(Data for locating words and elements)
|---|

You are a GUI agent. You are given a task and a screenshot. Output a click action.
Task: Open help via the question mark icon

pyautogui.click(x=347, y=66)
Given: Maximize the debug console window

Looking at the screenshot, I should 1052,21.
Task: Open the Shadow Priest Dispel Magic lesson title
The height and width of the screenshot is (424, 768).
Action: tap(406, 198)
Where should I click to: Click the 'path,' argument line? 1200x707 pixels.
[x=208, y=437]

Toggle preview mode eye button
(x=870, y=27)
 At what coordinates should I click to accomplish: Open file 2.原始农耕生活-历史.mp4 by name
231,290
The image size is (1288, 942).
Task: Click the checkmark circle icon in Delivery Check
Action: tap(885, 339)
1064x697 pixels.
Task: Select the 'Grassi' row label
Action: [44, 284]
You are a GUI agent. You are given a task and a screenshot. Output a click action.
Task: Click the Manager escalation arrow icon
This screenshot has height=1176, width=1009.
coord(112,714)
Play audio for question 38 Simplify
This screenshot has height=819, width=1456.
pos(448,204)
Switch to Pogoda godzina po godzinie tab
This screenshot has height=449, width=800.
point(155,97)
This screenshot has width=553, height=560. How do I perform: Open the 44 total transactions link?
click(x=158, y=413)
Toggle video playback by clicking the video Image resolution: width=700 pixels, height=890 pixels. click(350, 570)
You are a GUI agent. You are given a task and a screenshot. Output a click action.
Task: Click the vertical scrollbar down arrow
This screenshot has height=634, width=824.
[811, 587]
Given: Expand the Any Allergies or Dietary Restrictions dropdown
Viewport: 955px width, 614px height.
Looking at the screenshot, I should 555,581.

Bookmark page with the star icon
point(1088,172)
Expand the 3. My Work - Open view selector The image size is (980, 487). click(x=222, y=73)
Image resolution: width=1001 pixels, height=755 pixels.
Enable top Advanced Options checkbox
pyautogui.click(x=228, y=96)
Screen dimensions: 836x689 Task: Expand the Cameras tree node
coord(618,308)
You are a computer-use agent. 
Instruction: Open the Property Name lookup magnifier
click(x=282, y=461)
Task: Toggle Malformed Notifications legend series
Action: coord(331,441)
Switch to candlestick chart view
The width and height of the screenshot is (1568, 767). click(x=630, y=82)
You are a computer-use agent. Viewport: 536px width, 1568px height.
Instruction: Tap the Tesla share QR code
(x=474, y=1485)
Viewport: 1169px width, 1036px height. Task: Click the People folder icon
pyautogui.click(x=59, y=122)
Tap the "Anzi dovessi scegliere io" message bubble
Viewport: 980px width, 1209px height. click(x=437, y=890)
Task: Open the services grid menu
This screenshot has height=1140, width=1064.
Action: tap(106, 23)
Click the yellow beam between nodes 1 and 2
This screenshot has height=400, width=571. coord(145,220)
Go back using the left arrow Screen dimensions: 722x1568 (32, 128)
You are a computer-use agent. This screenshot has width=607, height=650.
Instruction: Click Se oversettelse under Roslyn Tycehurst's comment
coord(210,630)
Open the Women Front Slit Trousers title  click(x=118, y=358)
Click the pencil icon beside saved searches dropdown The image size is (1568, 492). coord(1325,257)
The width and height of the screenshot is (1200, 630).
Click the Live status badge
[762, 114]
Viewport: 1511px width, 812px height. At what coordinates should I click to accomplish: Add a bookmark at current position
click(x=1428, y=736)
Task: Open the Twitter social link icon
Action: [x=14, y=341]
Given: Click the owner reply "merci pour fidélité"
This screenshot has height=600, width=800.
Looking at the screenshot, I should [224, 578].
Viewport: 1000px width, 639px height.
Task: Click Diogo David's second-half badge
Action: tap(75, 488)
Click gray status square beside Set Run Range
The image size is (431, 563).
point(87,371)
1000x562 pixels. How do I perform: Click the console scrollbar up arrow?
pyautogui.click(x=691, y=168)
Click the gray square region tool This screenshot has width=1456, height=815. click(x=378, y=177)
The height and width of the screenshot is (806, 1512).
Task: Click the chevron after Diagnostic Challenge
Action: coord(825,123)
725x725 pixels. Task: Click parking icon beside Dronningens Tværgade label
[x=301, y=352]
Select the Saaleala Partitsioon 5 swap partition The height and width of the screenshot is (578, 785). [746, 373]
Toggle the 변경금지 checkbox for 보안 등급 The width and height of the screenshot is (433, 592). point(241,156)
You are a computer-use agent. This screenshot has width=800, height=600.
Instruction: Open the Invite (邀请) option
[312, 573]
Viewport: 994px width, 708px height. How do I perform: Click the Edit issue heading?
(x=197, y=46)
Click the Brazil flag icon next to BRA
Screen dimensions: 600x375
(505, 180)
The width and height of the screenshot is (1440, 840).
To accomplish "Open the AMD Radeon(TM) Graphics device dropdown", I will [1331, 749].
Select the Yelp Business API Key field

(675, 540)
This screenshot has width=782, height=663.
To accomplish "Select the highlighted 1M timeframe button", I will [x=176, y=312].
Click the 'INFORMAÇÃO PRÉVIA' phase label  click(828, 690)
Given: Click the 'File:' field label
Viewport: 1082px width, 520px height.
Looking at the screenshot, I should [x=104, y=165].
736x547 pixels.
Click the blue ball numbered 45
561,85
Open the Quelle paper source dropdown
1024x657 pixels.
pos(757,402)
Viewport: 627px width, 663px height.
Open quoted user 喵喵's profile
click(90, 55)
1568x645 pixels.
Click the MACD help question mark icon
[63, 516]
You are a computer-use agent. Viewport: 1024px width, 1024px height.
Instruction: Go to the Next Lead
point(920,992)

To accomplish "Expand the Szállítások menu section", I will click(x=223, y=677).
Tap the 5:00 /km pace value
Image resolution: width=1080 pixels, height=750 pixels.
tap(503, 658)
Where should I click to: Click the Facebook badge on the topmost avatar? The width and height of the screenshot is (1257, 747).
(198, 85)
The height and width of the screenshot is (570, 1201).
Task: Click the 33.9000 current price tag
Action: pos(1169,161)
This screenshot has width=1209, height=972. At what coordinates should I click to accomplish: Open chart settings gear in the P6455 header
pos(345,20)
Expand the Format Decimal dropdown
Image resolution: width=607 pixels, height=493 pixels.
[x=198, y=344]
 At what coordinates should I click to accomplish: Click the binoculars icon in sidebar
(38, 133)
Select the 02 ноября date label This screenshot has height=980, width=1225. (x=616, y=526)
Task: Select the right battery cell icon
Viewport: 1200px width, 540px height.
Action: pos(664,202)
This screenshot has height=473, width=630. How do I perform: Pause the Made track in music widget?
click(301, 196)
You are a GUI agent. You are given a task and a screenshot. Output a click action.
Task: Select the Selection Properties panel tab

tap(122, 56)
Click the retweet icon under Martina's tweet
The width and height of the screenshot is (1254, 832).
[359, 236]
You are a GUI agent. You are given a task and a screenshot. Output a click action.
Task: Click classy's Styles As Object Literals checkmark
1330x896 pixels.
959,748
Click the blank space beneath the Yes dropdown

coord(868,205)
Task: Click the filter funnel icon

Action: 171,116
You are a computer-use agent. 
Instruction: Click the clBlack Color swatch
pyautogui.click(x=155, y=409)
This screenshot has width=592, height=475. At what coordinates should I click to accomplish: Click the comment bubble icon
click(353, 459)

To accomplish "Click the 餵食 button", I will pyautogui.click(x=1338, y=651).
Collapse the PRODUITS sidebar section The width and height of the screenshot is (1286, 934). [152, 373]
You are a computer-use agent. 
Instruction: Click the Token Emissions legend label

|---|

WHAT TO WORK ON:
Reproduce the part of the data that opens with the line containing "Go back using" and closes with the line containing "pyautogui.click(x=691, y=168)", with "arrow" changed to "chevron" and everything else left as is.

OUTPUT OF THE EXERCISE:
Go back using the left chevron Screen dimensions: 722x1568 (32, 128)
You are a computer-use agent. This screenshot has width=607, height=650.
Instruction: Click Se oversettelse under Roslyn Tycehurst's comment
coord(210,630)
Open the Women Front Slit Trousers title  click(x=118, y=358)
Click the pencil icon beside saved searches dropdown The image size is (1568, 492). coord(1325,257)
The width and height of the screenshot is (1200, 630).
Click the Live status badge
[762, 114]
Viewport: 1511px width, 812px height. At what coordinates should I click to accomplish: Add a bookmark at current position
click(x=1428, y=736)
Task: Open the Twitter social link icon
Action: [x=14, y=341]
Given: Click the owner reply "merci pour fidélité"
This screenshot has height=600, width=800.
Looking at the screenshot, I should [224, 578].
Viewport: 1000px width, 639px height.
Task: Click Diogo David's second-half badge
Action: tap(75, 488)
Click gray status square beside Set Run Range
The image size is (431, 563).
point(87,371)
1000x562 pixels. How do I perform: Click the console scrollbar up chevron?
pyautogui.click(x=691, y=168)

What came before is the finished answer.